Among all the things the Baldwinsville field hockey team showed in its 7-0 start (all by shutout), one of them was not the ability to recover from adversity.

All that changed, though, in the wake of the Bees' 7-1 drubbing at the hands - and sticks - of Rome Free Academy on the first day of October. A set of ensuing CNY Counties League games would examine whether B'ville could recover from such a setback.

It helped to have last-place Watertown around last Monday afternoon, and the angry Bees proceeded to throttle the Cyclones by an astonishing 16-0 margin.

Before it was done, B'ville had taken 53 shots, and three different players had hat tricks. Lindsay Varga led with four goals, while Paige McKenna and Natalie Lynch earned three goals apiece.

Behind them, Paige Corso found the net twice, while Sierra Earle, Meghan Cuddy, Kayla Dubiel and Nicole Bourdon settled for single goals.

Much more of a test was expected Wednesday, when B'ville came back to artificial turf (just like the RFA loss) and met Cicero-North Syracuse at Bragman Stadium.

Sure enough, it was close - but the Bees made it through, beating the Northstars 2-0 as it got used to the turf, then started to take a barrage of shots at CNS goalie Meghan Wiacek.

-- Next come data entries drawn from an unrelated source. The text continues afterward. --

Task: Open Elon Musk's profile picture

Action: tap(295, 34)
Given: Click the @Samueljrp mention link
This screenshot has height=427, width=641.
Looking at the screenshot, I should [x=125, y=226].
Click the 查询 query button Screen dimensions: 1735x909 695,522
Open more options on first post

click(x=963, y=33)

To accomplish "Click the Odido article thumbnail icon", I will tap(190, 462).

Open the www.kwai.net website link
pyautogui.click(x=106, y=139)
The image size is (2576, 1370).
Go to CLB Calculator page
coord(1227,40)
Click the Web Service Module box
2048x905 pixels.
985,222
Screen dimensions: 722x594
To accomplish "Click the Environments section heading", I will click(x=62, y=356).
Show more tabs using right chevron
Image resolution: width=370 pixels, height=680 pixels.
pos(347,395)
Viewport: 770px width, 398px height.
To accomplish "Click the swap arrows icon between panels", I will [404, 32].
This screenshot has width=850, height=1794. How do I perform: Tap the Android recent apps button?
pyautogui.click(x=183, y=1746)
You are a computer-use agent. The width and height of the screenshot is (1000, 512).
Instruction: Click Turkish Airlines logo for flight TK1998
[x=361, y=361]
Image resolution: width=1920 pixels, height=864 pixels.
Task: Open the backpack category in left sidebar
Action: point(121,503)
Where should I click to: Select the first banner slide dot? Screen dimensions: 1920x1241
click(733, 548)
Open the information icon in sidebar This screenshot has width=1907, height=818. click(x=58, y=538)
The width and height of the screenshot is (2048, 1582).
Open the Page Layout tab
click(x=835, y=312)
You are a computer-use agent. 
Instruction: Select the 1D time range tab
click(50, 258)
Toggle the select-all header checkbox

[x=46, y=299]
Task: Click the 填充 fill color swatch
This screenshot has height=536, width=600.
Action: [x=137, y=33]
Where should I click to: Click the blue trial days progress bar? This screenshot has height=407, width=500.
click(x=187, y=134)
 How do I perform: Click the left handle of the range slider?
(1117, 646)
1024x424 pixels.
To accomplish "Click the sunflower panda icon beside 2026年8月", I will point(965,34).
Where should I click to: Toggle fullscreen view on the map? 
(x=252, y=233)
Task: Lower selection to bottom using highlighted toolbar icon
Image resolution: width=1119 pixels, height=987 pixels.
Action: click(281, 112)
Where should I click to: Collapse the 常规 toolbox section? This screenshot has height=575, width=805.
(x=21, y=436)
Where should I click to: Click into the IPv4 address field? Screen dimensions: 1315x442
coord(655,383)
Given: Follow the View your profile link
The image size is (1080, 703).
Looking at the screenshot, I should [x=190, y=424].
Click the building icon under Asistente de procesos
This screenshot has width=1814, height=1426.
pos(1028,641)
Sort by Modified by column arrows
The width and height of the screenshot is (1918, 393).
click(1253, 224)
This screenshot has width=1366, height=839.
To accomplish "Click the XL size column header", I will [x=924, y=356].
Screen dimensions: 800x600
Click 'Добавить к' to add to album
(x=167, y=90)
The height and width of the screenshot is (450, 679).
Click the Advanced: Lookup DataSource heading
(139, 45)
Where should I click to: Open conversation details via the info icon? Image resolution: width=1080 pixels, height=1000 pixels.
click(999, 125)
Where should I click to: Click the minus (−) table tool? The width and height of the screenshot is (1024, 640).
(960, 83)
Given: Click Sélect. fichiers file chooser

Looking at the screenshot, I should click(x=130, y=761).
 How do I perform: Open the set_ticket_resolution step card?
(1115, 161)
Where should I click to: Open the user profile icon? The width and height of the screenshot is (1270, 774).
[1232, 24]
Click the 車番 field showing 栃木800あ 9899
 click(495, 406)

Though Wiacek had 10 saves, B'ville did break through once in each half, as Lynch and Varga proved responsible for the two goals and Corso earned an assist. Led by Nicole Piontkowski and Emily Brissenden, B'ville's defense held CNS to just two shots.

That whole question of adversity cropped up again Saturday, after the Bees went to Vestal (Section IV) and took a 1-0 loss to the Golden Bears.

Despite dominating the flow of play, taking 14 shots to Vestal's three, B'ville could not get on the board, and a second-half goal by Emily Disenza allowed the Golden Bears to prevail.

Thus, both of the Bees' defeats have come on artificial turf fields. After B'ville hosts Auburn on Tuesday, it makes a trip Thursday night to Liverpool - another team that plays on turf, just like RFA and Vestal, so that the Bees could apply what it learned in those earlier losses and try to turn it around.